Collaborative networks—connecting academic labs, specialty producers, and large industrial buyers—push for greener alternatives. Peer-reviewed techniques for safer fluorination, better recycling, or biocatalytic approaches gradually change the landscape. Little by little, the environmental footprint shrinks. I encourage colleagues to share data on new approaches, because open exchange of process information helps the entire field move forward together.
Reliable access to 5-fluoro-2-methoxy-3-methyl-pyridine depends on more than chemistry. Communication with suppliers, verification of production practices, and ongoing audits build confidence. In my experience, digital inventory management and early forecasting play a real part in smoothing workflow—anticipating needs and heading off bottlenecks before they start.
Distance learning and online technical exchanges also bridge gaps. It’s increasingly common to collaborate with partners across continents, evaluating the merits of a given intermediate in real time. I’ve benefited from this greater transparency, with fewer miscommunications and better alignment to project needs.
Professional societies and open-access journals bring forward the latest results—successful reactions, failed attempts, new process tweaks. Community forums let chemists share best practices for handling, purification, and storage. Engaged researchers know their tools in depth, including pros and cons of every building block they choose.
Informal mentorship also plays a quiet but important role. I’ve spent time walking junior researchers through both the quirks and advantages of modified pyridines like this one. Understanding not just what a chemical does, but how to adapt its use for evolving project needs, marks the difference between routine work and true research innovation.
As science evolves, new opportunities emerge for compounds like 5-fluoro-2-methoxy-3-methyl-pyridine.

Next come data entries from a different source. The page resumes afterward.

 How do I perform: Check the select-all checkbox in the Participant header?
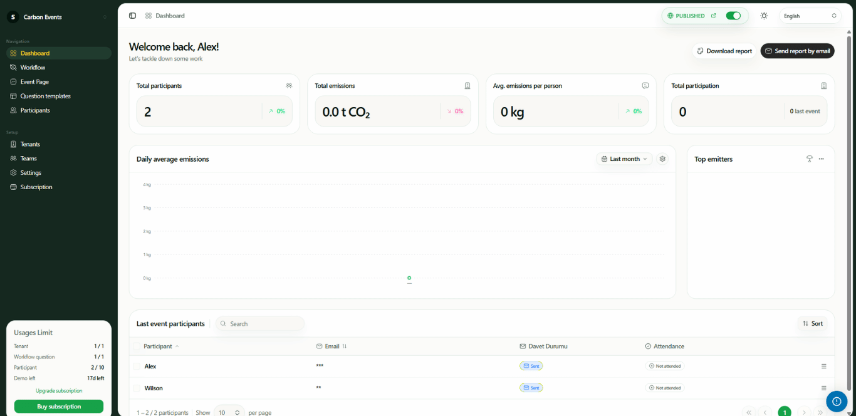[137, 346]
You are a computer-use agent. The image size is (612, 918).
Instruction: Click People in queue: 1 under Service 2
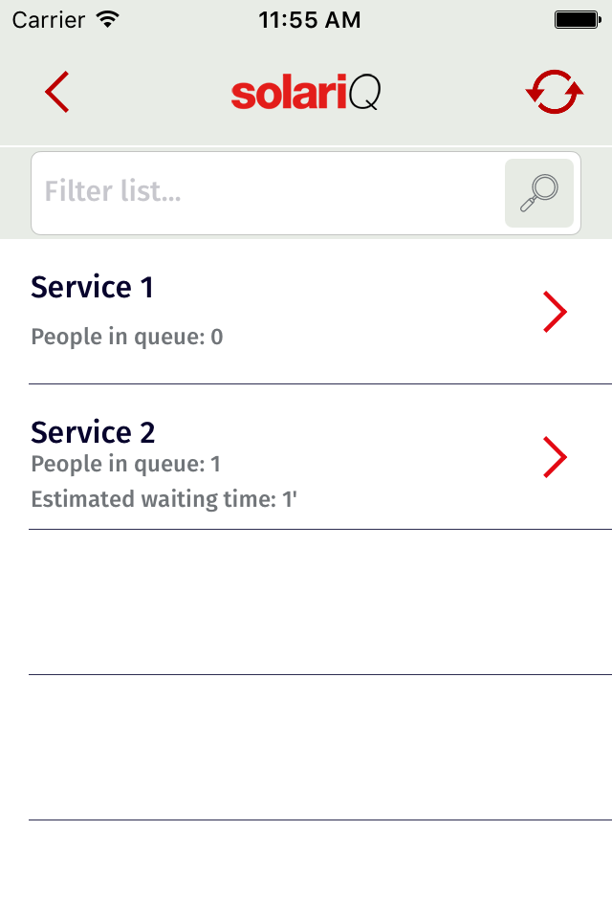point(124,464)
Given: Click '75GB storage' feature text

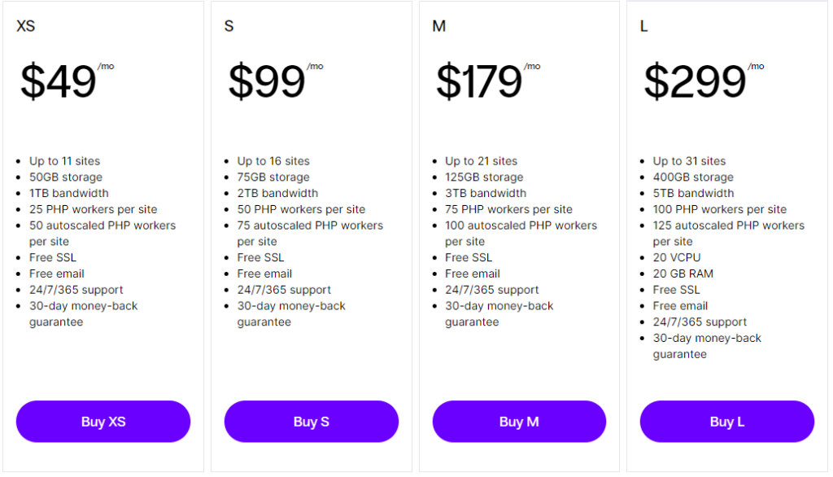Looking at the screenshot, I should (273, 177).
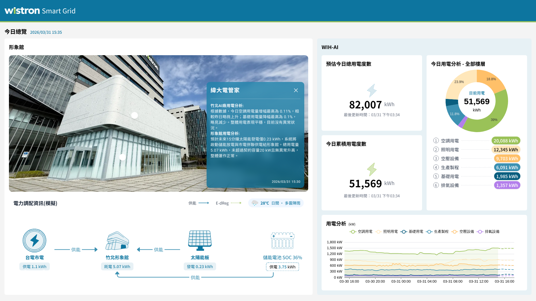The image size is (536, 301).
Task: Click the cloudy rain weather icon
Action: click(255, 203)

High-throughput screening and automation expand the toolkit, and big data analytics highlight trends missed by traditional trial-and-error. With these advances, modified heterocycles may find uses outside current expectations—including responsive materials, next-generation energy storage, or advanced diagnostics.

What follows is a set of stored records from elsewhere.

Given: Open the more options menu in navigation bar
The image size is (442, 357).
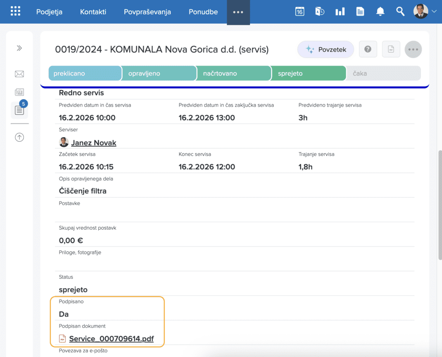Looking at the screenshot, I should (x=238, y=12).
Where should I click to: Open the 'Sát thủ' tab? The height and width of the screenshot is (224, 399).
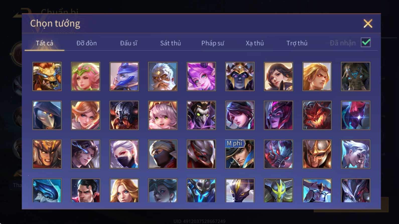170,43
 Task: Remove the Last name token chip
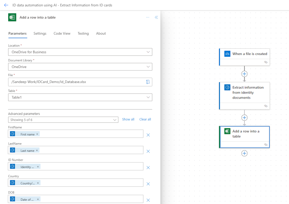(x=37, y=150)
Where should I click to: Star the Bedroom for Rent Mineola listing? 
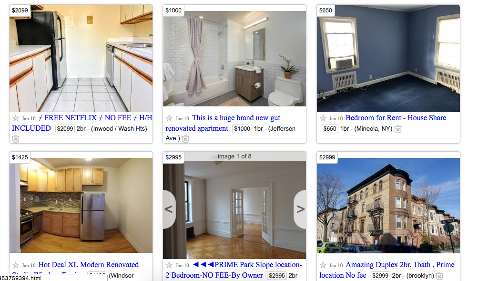[323, 118]
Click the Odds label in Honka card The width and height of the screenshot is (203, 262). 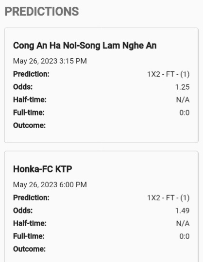tap(23, 211)

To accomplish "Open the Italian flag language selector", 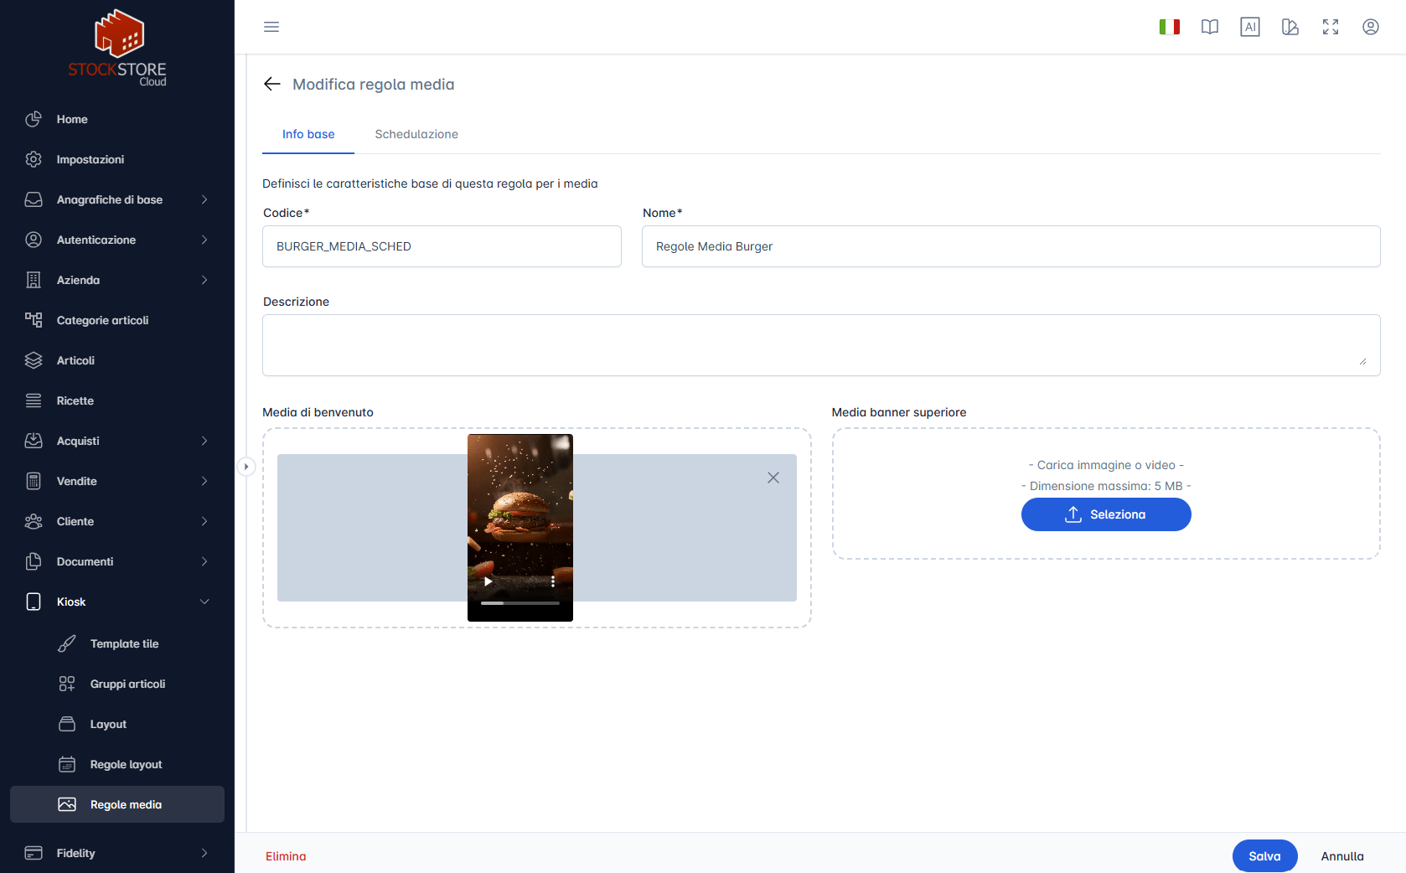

Expanding application horizons often depends on fine-tuning the properties of building blocks. Small modifications to ring systems can create substantial changes in target performance for high-value products. This compound anchors the next generation of research, supporting everything from rapid analog synthesis to new ways of assembling drug candidates.
Decades of experience remind me that innovation in synthesis hinges as much on reliable building blocks as on deep creativity. 5-fluoro-2-methoxy-3-methyl-pyridine provides tools for inventing the next set of solutions—advancing health, sustainability, and industrial capability. The choice of such a molecule can seem routine at first. Yet behind each purchase stands a world of chemistry, data, expertise, and collaboration.
My advice to anyone moving into this area: spend time with the literature, ask questions of seasoned suppliers, stay curious about the growing field. As new discoveries push the boundaries of chemistry, key intermediates like this open new directions, connecting today’s experimentation to tomorrow’s breakthroughs.